Showing posts with label discipline of writing. Show all posts
Showing posts with label discipline of writing. Show all posts

Monday, July 11, 2011

Kathy

My faithful writing buddy wins the prize for how to best use time!

Her suggestion? Schedule it.

Kathy said she was most productive during the season when she made out a schedule and posted it everywhere. That posted timeline became her stop and go sign for the day. Kathy wrote. A lot. And her writing was published. (Congrats Kathy).

Not exotic. Effective.

It's working for me too. I learned a while back that if you wait for the muse you might as well forget it. Blank page? Blank mind?

Just write. Something.

Moving the fingers somehow greases the mental gears for a tactile, kinesthetic learner like me.

So, I got a schedule and I'm stickin' to it. See you next blog!

Wednesday, June 29, 2011

Time

Time gets eaten up so quickly. I'm sneaking this in before I return to the task of finishing my edit. I've been away from writing long enough to see it more objectively. I know the little time grabbers that hang me up. Temptations to: check email, make one phone call, weed the garden...

Somehow, I have to revamp my schedule to be both more productive and less compulsive about writing. Because it is a compulsion. An addiction. A passion that, like the mint in my garden, wants to take over my world.

Any suggestions? Please post a comment.

Monday, June 27, 2011

John

“People are going to criticize you… Don’t live in the criticism. Live in the calling,” John said.
Those words  spoke to me.
I have been living in the criticism of my writing, devastated by comments made by two writing contest judges. Their words cut so deeply that my only way of coping has been to put the whole thing aside. Right at the end of my final edit. I’ve been trying to get beyond questioning my abilities as a writer, wondering if I need to take writing classes before I try to do this again, and wondering if I should give up.
Death of the vision. 
My writing has been immobilized. Comatose. 
Identity crisis.
But an amazing thing has happened while my writing has been asleep. I have grown in my identity in Christ, seeing that as the source of my self worth, not my writing, not whether this book is ever published. In the past, I identified a little too closely with my writing, as if it were the most important thing about me. 
Then, I received a phone call from my editor. I shed tears as he affirmed my skill and the quality of my work in progress.
And now the calling is back, but it is cleaner.

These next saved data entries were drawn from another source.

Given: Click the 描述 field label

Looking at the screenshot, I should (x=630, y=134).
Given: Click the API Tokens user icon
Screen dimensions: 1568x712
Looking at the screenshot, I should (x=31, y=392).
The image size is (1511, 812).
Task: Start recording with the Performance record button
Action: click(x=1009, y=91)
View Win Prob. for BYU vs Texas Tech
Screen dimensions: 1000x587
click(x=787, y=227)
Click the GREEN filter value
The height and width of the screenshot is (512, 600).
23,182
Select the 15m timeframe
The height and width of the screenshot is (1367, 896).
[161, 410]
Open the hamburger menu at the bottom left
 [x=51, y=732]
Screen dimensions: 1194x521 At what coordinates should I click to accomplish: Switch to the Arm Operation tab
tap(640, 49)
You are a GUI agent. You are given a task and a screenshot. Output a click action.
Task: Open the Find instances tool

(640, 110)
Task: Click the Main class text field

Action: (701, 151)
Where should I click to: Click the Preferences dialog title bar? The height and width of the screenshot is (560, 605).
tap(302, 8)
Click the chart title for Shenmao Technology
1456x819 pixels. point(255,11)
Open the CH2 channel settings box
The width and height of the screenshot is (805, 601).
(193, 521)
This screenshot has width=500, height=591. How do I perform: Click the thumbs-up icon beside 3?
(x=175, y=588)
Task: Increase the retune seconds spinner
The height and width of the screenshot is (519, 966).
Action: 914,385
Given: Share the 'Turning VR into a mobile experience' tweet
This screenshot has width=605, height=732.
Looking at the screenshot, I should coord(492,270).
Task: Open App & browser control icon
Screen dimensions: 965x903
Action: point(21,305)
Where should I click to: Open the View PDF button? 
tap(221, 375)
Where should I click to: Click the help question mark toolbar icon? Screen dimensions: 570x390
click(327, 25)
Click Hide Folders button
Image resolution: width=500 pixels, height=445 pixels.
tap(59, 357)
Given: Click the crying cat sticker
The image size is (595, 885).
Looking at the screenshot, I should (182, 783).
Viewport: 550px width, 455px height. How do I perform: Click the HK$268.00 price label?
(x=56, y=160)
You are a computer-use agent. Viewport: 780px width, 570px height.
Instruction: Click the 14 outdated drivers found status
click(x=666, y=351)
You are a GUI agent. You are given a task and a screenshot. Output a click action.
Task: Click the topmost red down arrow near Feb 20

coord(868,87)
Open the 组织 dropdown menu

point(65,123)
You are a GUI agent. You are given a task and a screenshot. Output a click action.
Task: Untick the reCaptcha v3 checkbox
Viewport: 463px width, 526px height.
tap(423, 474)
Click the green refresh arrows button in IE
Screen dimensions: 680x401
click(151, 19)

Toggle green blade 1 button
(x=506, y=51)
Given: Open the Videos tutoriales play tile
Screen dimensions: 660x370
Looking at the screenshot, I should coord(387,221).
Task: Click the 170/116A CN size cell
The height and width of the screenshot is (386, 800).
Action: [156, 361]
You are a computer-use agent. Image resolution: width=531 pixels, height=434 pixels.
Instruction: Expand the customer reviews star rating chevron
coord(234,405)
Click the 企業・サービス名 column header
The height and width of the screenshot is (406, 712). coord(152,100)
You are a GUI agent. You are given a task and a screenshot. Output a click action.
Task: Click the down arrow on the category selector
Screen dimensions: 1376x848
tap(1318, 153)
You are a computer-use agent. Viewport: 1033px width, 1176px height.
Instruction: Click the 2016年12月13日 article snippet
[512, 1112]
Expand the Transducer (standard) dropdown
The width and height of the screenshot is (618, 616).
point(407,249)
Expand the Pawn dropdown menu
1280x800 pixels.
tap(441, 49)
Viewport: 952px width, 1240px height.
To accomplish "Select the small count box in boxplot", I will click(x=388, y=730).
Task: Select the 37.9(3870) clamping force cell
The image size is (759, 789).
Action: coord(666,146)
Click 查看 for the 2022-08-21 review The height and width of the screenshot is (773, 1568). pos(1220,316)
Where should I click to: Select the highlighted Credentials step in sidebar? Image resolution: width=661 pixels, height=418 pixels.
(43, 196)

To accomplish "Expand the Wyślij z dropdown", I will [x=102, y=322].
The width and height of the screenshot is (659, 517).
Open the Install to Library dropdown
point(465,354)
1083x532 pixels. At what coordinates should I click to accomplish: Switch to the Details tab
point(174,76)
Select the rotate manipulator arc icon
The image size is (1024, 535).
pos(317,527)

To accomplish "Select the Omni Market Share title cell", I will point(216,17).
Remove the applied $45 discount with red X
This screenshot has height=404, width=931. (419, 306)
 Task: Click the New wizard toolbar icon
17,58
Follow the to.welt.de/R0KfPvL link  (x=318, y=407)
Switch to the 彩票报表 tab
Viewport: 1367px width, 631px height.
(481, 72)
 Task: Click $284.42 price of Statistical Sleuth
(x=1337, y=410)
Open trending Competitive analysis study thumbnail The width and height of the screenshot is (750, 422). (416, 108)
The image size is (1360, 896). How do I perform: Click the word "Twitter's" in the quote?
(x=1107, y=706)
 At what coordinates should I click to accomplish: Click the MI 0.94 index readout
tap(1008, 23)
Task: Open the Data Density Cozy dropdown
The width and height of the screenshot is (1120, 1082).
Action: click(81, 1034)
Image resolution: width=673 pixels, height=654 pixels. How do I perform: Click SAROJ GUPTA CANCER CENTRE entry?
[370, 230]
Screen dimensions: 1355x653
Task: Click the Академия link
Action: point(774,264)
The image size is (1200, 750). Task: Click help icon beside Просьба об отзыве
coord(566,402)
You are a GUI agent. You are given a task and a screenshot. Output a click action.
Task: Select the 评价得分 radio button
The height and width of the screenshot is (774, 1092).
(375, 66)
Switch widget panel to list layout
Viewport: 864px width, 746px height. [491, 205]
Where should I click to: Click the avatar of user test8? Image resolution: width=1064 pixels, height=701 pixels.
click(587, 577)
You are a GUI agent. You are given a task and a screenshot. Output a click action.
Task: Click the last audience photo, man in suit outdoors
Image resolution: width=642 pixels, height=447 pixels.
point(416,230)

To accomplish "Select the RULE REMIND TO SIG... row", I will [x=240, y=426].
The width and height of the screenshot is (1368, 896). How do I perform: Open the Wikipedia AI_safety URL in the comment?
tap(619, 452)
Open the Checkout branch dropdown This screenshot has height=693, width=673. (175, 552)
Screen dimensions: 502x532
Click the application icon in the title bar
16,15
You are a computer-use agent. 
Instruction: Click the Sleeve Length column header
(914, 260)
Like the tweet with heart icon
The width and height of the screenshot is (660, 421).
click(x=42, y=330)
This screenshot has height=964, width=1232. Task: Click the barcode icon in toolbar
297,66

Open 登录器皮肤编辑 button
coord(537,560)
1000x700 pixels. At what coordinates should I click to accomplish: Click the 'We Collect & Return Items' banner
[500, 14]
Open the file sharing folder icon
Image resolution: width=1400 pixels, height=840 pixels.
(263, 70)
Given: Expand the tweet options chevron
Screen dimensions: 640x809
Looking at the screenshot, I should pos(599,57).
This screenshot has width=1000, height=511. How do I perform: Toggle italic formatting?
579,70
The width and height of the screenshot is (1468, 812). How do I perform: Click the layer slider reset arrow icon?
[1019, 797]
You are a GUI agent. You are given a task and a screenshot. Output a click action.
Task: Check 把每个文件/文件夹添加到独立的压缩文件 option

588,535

There is less of me in it. 

Saturday, June 19, 2010

This morning I came to Starbucks to write.

I had to leave my dear husband or today would go like every other Saturday: I rise early and sneak out to the back porch with my laptop. I settle into my favorite chair, inspired by the balmy air and peaceful greenery. My fingers begin to fly across the keyboard when he tumbles out looking like a puppy ready to play. His big brown eyes droop a little and he asks, “Do you mind if I sit out here with you a while?” I love this man. How can I refuse? I push my laptop to the side. We sit and talk. I get another cup of coffee. One or both of our college age children pass through. By now it is time for lunch. We eat. I return to the porch only to find my writer’s muse chopped up in the annoying growl of the neighbor’s lawnmower.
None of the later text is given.